* COMPITO ASSEGNATO 1 *
Secondo l'estratto, che cosa è piaciuto moltissimo alla direttrice del Premio Sila nel romanzo "La Lupa"?

Sabato scorso, nella sede della Fondazione Premio Sila, è iniziata con un suggestivo amarcord, la presentazione del romanzo “La Lupa”. Emmanuele Bianco, l’autore di origini calabresi, “fu il primo scrittore che accogliemmo con Enzo Paolini – ha ricordato la direttrice del Premio Sila ’49, Gemma Cestariquando la Fondazione era soltanto un atto da un notaio. Cioè non avevamo ancora iniziato le nostre attività…”.

Così, si è consumato il gradito ritorno di Bianco. L’occasione è stata quella della sua ultima fatica letteraria. Tra le pagine del libro, una storia ambientata in Calabria, in un piccolo borgo immaginario, Lupastretta, con protagonista Maria Rosa, una giovane donna: mamma, senza marito, imprenditrice.

Quello che mi è piaciuto moltissimo nel romanzo di Emanuele – ha affermato la Cestari – è che lui racconta una storia di indipendenza e di libertà. E lo ambienta nel luogo in cui, mi diceva, esserci una radice reale, che è quella di sua nonna. In un luogo dell’arretratezza. Matrice comune – e realistica – a tanti racconti sulla nostra terra”.

* Dati sull'individuazione di elementi sullo schermo *
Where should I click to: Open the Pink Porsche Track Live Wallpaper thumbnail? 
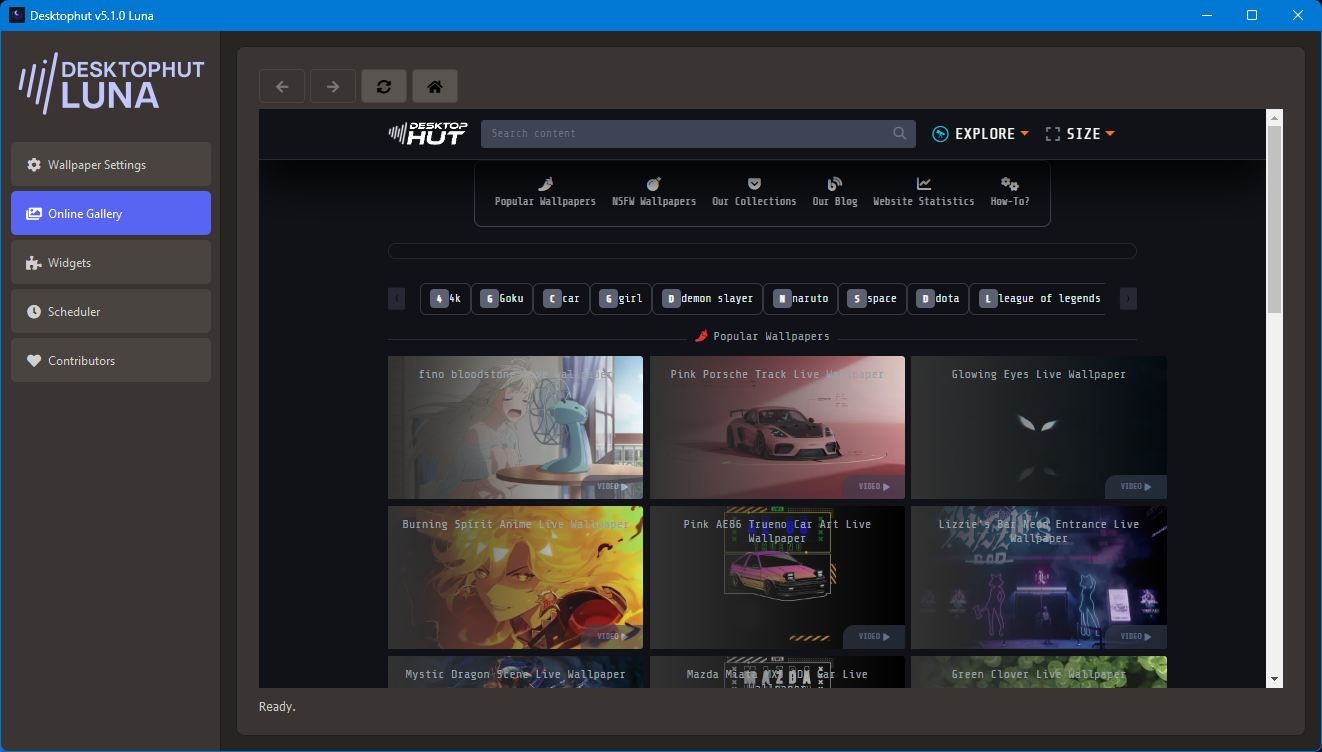tap(777, 427)
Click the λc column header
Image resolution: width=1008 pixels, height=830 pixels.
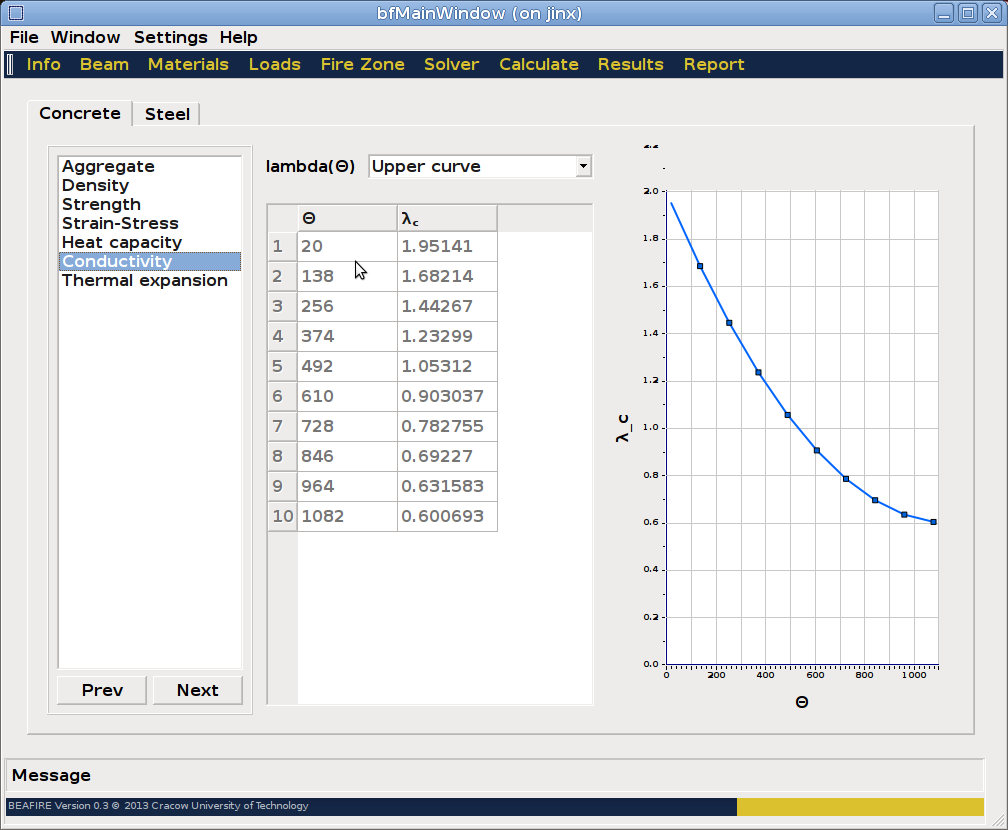pyautogui.click(x=446, y=218)
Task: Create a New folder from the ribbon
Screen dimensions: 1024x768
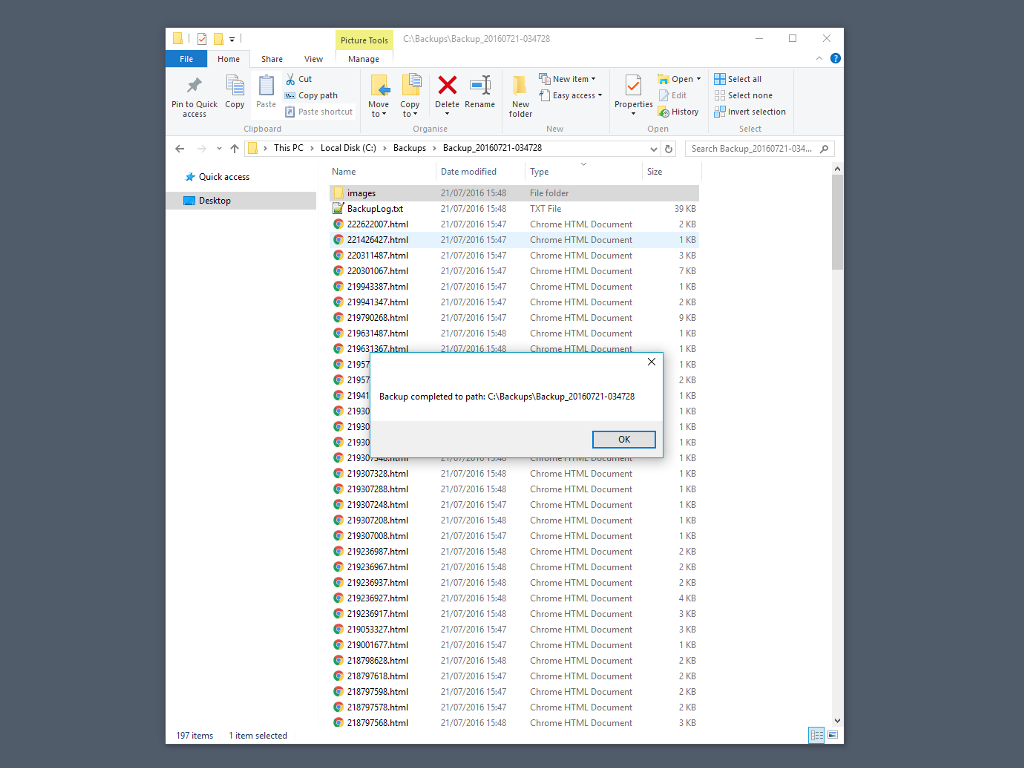Action: (519, 94)
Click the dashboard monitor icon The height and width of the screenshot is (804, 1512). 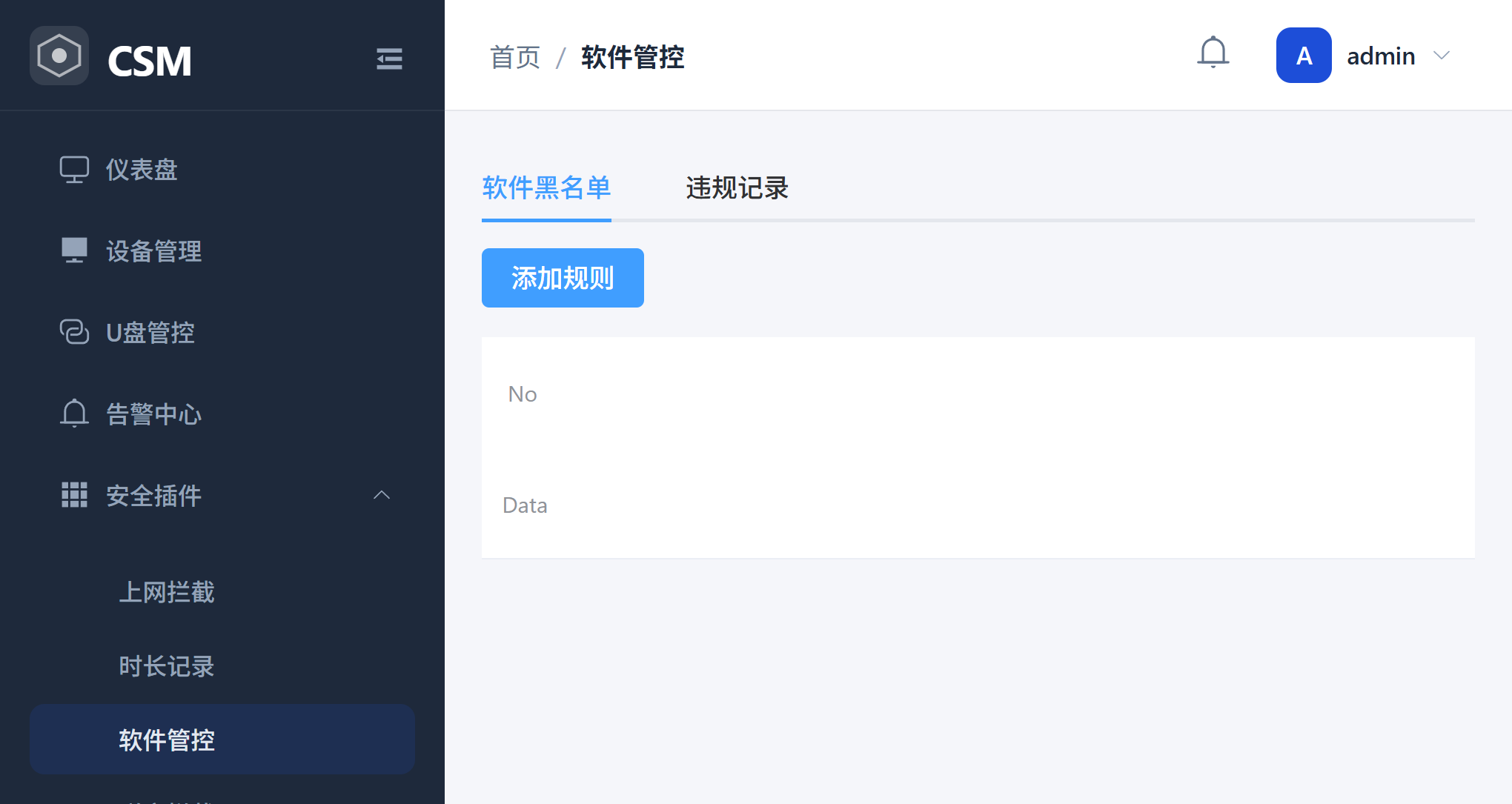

* COMPITO ASSEGNATO 2 *
Riscrivi come elenco numerato le righe dei dati forniti, cominciando da quella che contiene "Task: Create a New folder from the ribbon" e arrivando fino alla fine dei dati. Ometti le immagini.

* RISPOSTA CORRETTA 1 *
Le è piaciuto moltissimo che l'autore racconti una storia di indipendenza e di libertà.

* RISPOSTA CORRETTA 2 *
1. Task: Create a New folder from the ribbon
2. Screen dimensions: 1024x768
3. Action: (519, 94)
4. Click the dashboard monitor icon The height and width of the screenshot is (804, 1512). 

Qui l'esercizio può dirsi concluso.